Gmina Kamieniec Ząbkowicki już od kilku była w konflikcie ze spółką Zakładów Wodociągów і Kanalizacji z Nowej Rudy. Sama chciała decydować o zaopatrzeniu w te media swojej ludności, gdyż ich zdaniem taryfy opłat wodno - ściekowych były nie do przyjęcia. Noworudzka spółka określiła je odpowiednio na 4,77 zł i 5,04 zł brutto.
- Po raz kolejny w słusznej dla nas sprawie nie skorzystaliśmy z propozycji taryfowych przedstawionych przez spółkę, ale organ nadzoru stwierdził, że musimy zatwierdzić ten wniosek, gdyż w jego ocenie został on przygotowany zgodnie z przepisami - mówi Marcin Czerniec, wójt Kamieńca Ząbkowickiego. - . Wskazaliśmy na uchybienia formalne i prawne, dlatego zaskarżyliśmy tą decyzję do Urzędu Ochrony Konkurencji i Konsumentów. Nie mogliśmy karać mieszkańców nieuzasadnionymi podwyżkami i dlatego wprowadziliśmy dopłatę. W końcu udało się: wojewódzki sąd administracyjny orzekł zaskarżoną przez nas decyzję za niesłuszną i tym samym okazało się, że radni jak najbardziej mieli prawo do odrzucenia wniosku taryfowego.
Podczas ostatniej sesji po wielu nieudanych próbach wprowadzenia przez przedsiębiorstwo taryf radni przyjęli nowo utworzony wniosek ZWiK. To już czwarty z kolei - poprzednie nie były przyjmowane, gdyż w nich gmina Kamieniec, uznawana przez udziałowców spółki z Nowej Rudy za partnera strategicznego i tym samym potrzebnego, była pokrzywdzona w stosunku do innych.
Nowy wniosek taryfowy poważnie wywindował stawki do góry. Cena 1 m3 wody to teraz 3,96 zł (podwyżka o 1,08 zł). Koszt 1 m3 ścieków wzrósł natomiast o 2,05 zł i obecnie wynosi 4,38. Podwyżki wydają się duże, ale gmina postanowiła, że będzie do nich dopłacać: odpowiednio do wody - 0,65 zł i do ścieków - 1,70 zł.

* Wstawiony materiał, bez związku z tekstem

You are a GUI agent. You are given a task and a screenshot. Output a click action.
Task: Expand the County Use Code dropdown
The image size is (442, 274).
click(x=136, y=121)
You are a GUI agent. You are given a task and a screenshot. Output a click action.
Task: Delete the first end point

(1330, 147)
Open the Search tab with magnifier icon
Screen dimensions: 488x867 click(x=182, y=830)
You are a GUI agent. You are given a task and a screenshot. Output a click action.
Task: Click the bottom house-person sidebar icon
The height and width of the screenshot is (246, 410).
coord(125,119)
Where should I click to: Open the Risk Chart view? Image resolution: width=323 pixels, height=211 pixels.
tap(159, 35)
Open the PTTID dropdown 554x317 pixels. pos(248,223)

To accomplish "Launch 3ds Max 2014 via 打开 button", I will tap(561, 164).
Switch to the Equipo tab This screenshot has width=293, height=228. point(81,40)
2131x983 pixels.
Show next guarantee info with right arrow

- Chcemy dobrze współpracować ze spółką i sprzedawać jej naszą wodę. Do tej pory do Nowej Rudy przesyłano jej około pół mln metrów sześciennych rocznie. Dlatego uważamy, że jesteśmy bardzo potrzebni noworudzkiej spółce і tym samym chcemy być traktowani równie dobrze - dodaje wójt.